**Task to complete**:
Copy exactly the stretch of data below from the line with "Task: Click the Tidal service icon" through the line with "Viewport: 2092px width, 1116px height.", including both of those lines.

**Materials provided**:

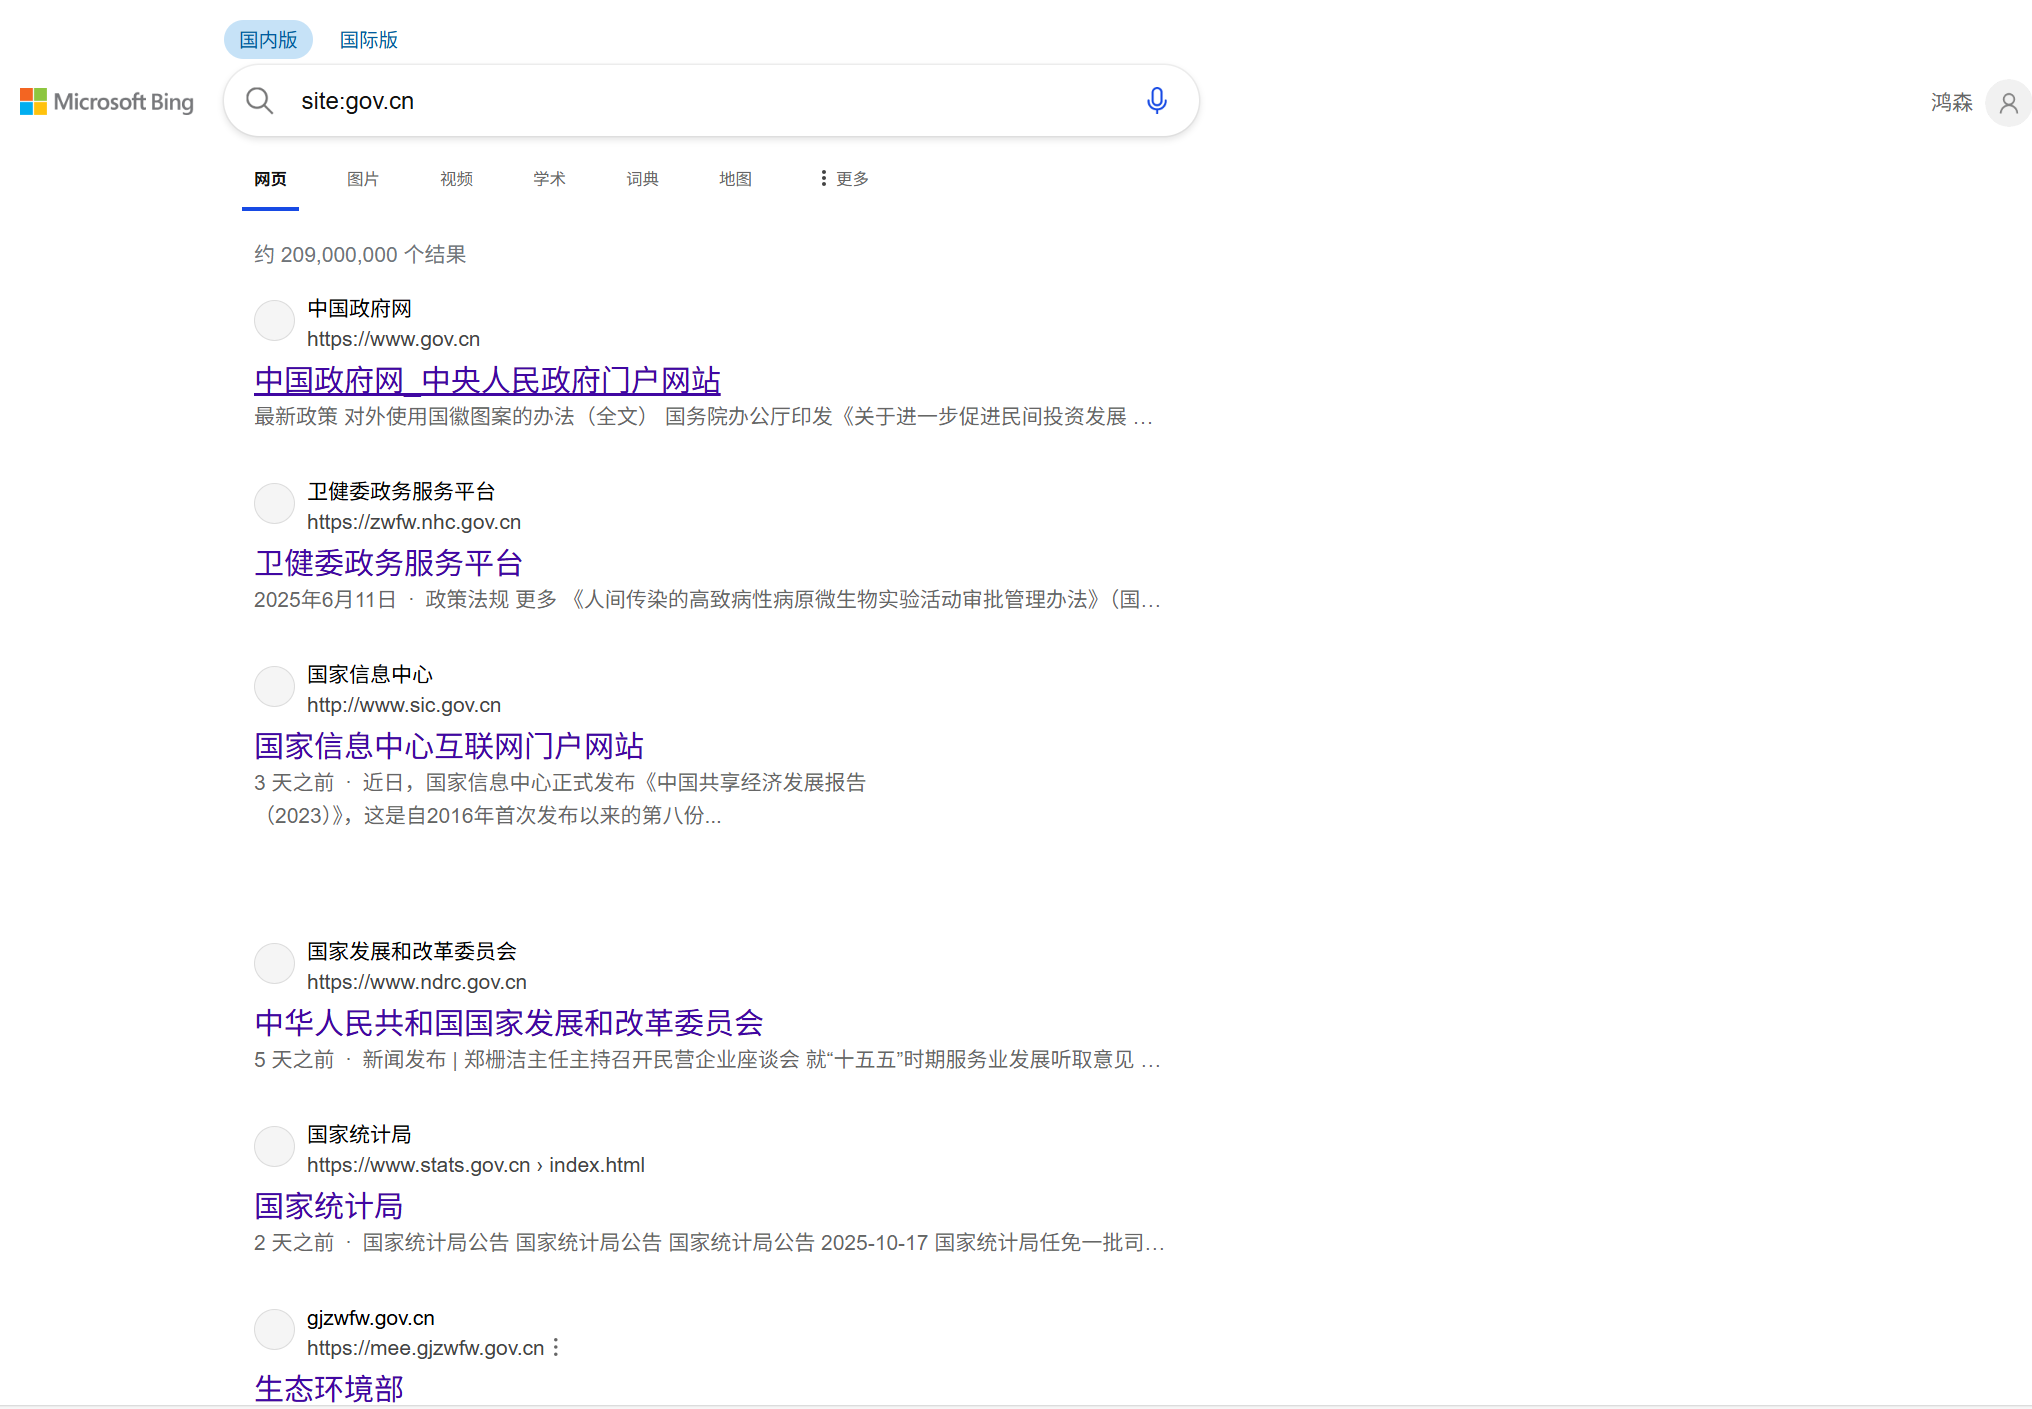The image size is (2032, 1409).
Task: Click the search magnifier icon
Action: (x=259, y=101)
==
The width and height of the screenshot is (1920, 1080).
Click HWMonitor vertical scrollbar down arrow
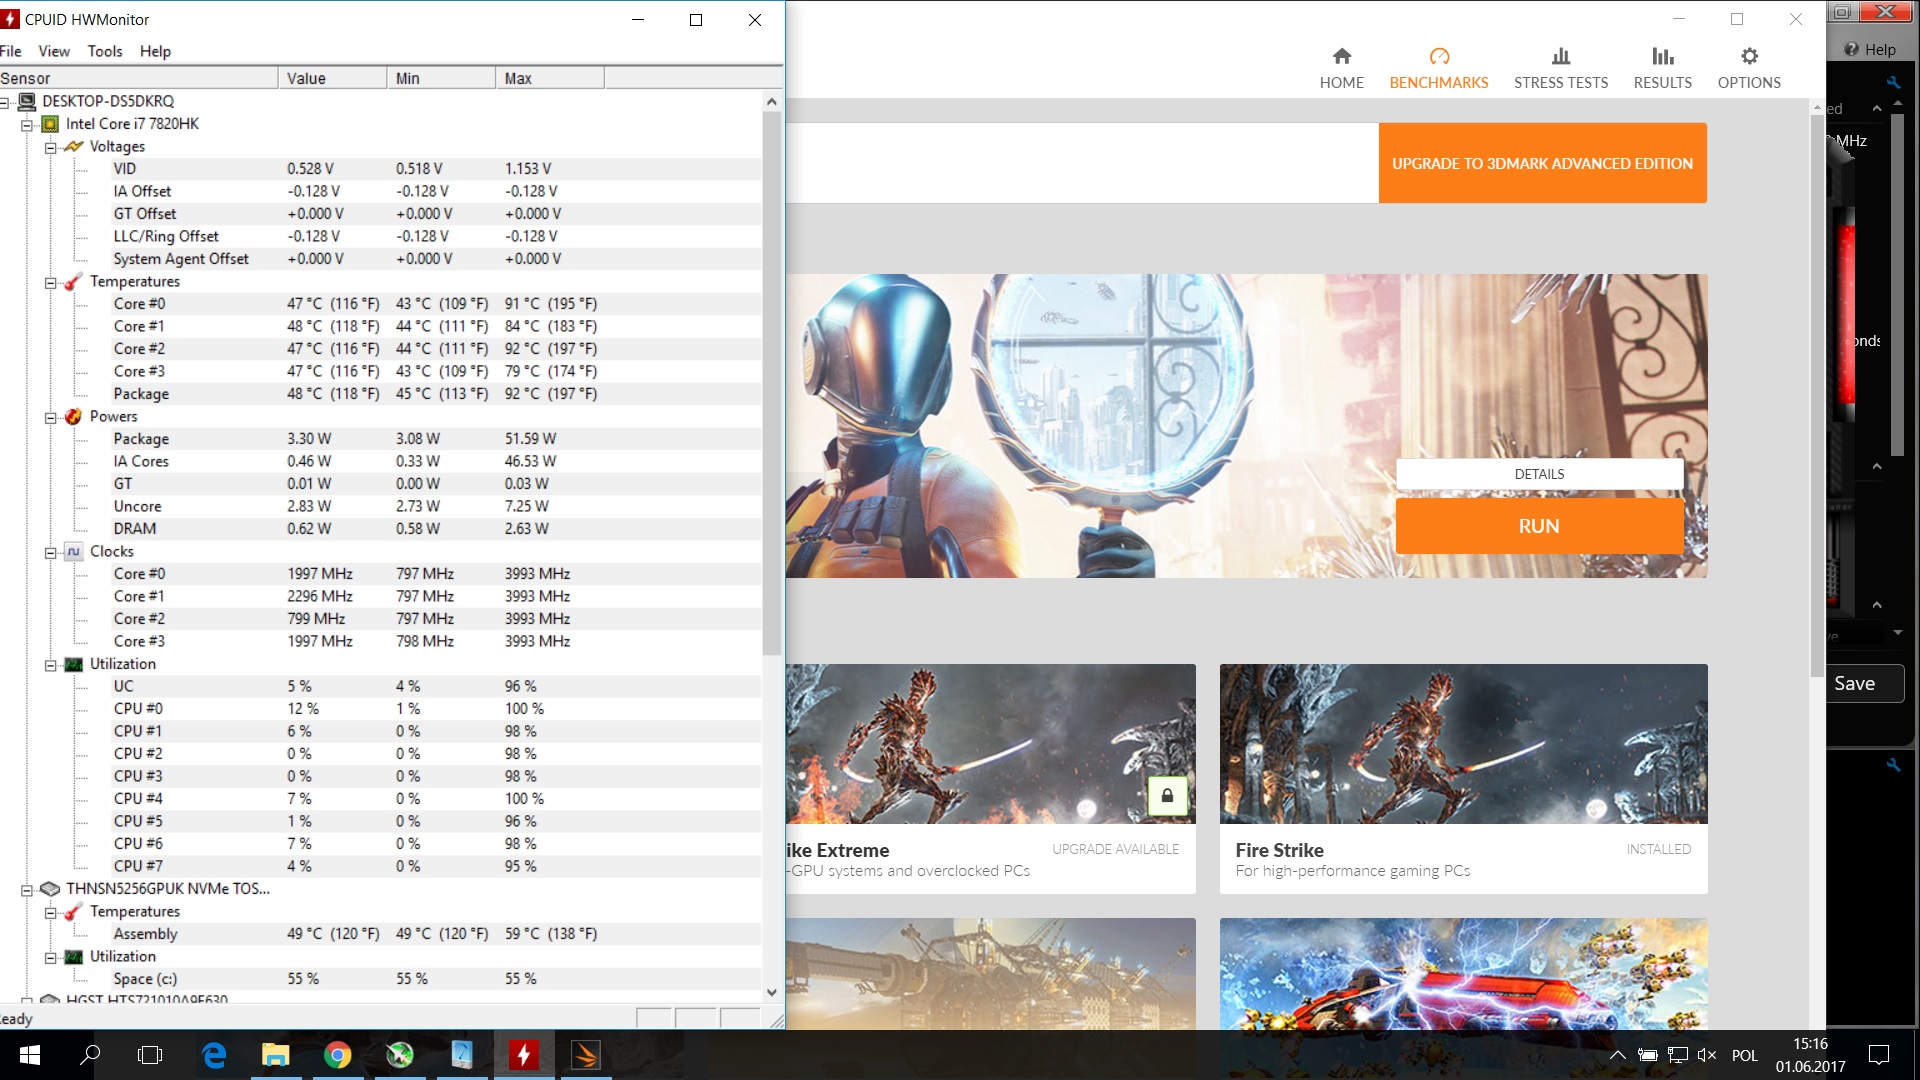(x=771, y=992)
---
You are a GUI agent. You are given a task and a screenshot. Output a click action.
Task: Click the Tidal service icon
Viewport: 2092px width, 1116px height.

**Output below**:
Task: Click the Tidal service icon
Viewport: 2092px width, 1116px height.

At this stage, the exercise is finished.